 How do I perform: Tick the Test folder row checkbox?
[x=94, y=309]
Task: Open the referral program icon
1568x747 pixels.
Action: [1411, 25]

--

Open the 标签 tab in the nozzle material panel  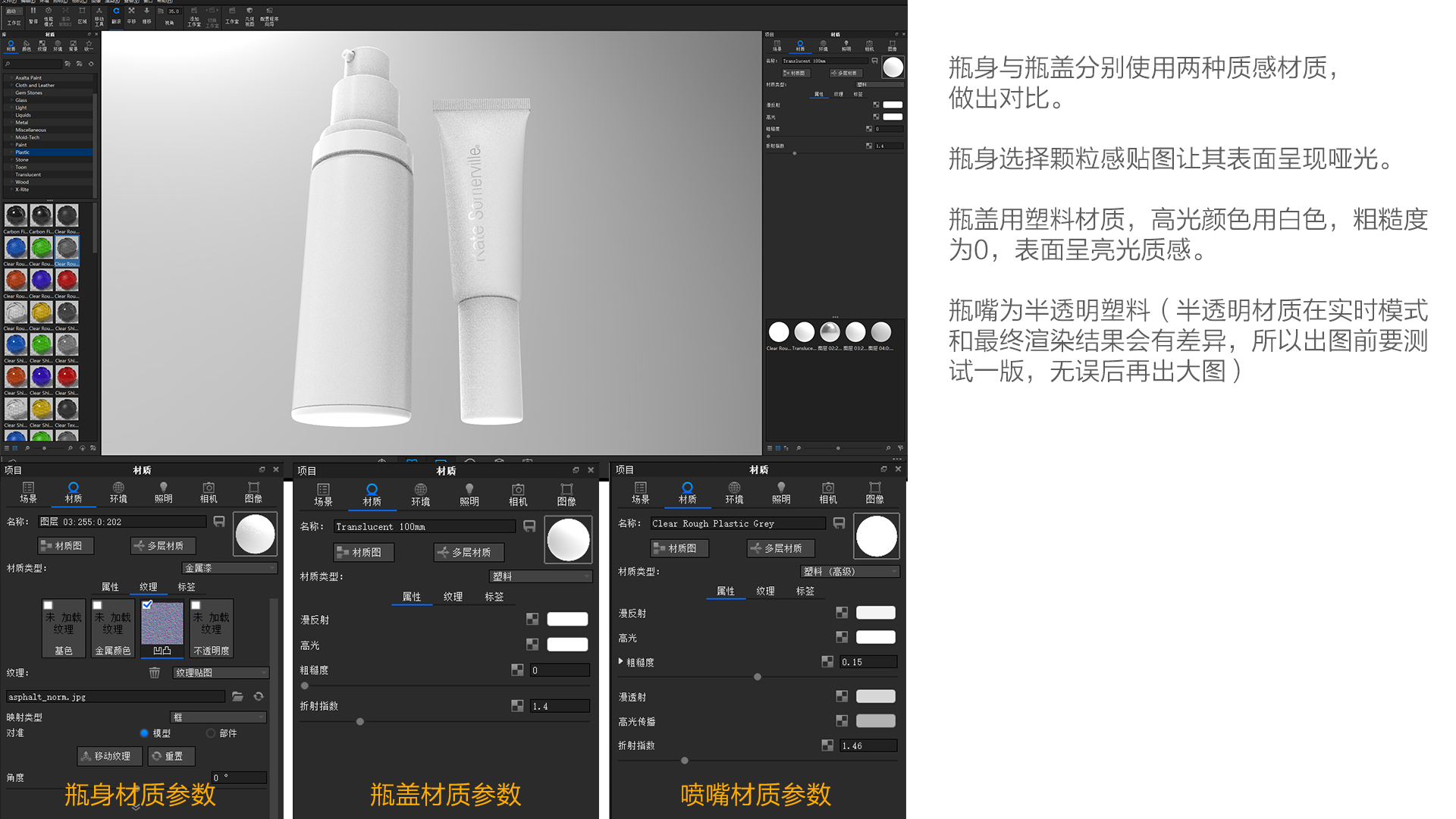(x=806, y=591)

==

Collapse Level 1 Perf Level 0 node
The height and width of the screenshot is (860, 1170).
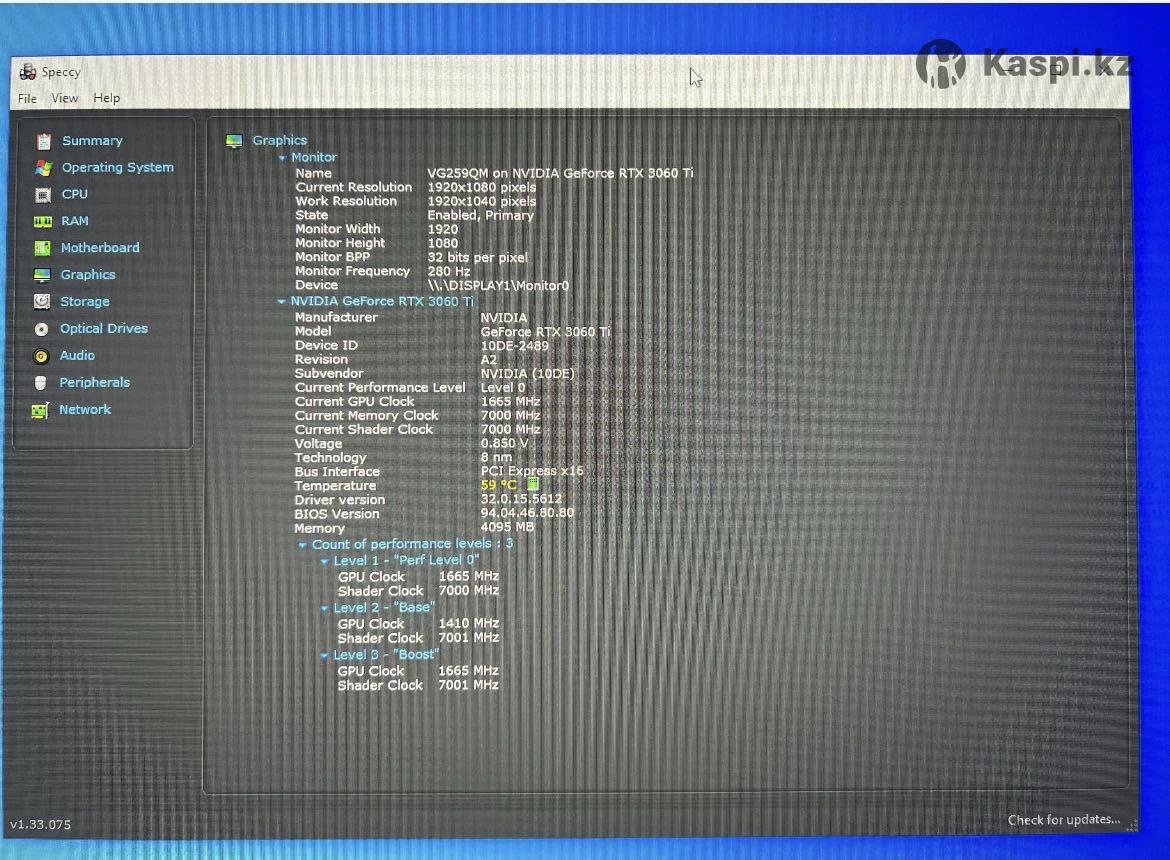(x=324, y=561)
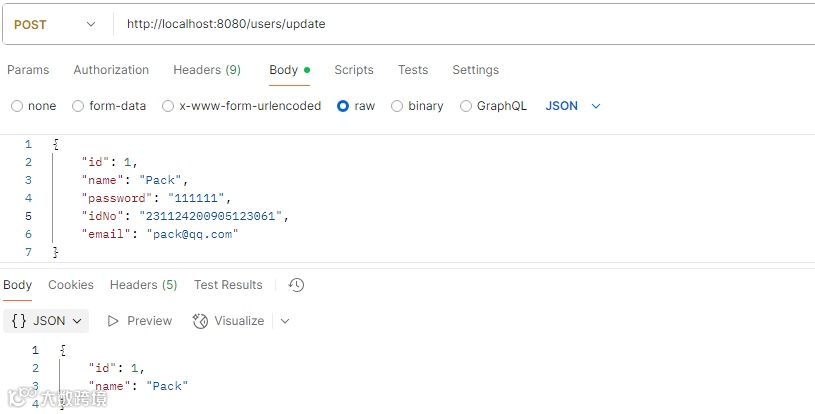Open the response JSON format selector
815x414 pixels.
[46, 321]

**Exercise instructions**
Output the lines from the one containing "How do I perform: Tick" through the one containing "Action: [1411, 25]", including both of those lines, reproducing them exactly as they stand in the records.

**The answer**
 How do I perform: Tick the Test folder row checkbox?
[x=94, y=309]
Task: Open the referral program icon
1568x747 pixels.
Action: [1411, 25]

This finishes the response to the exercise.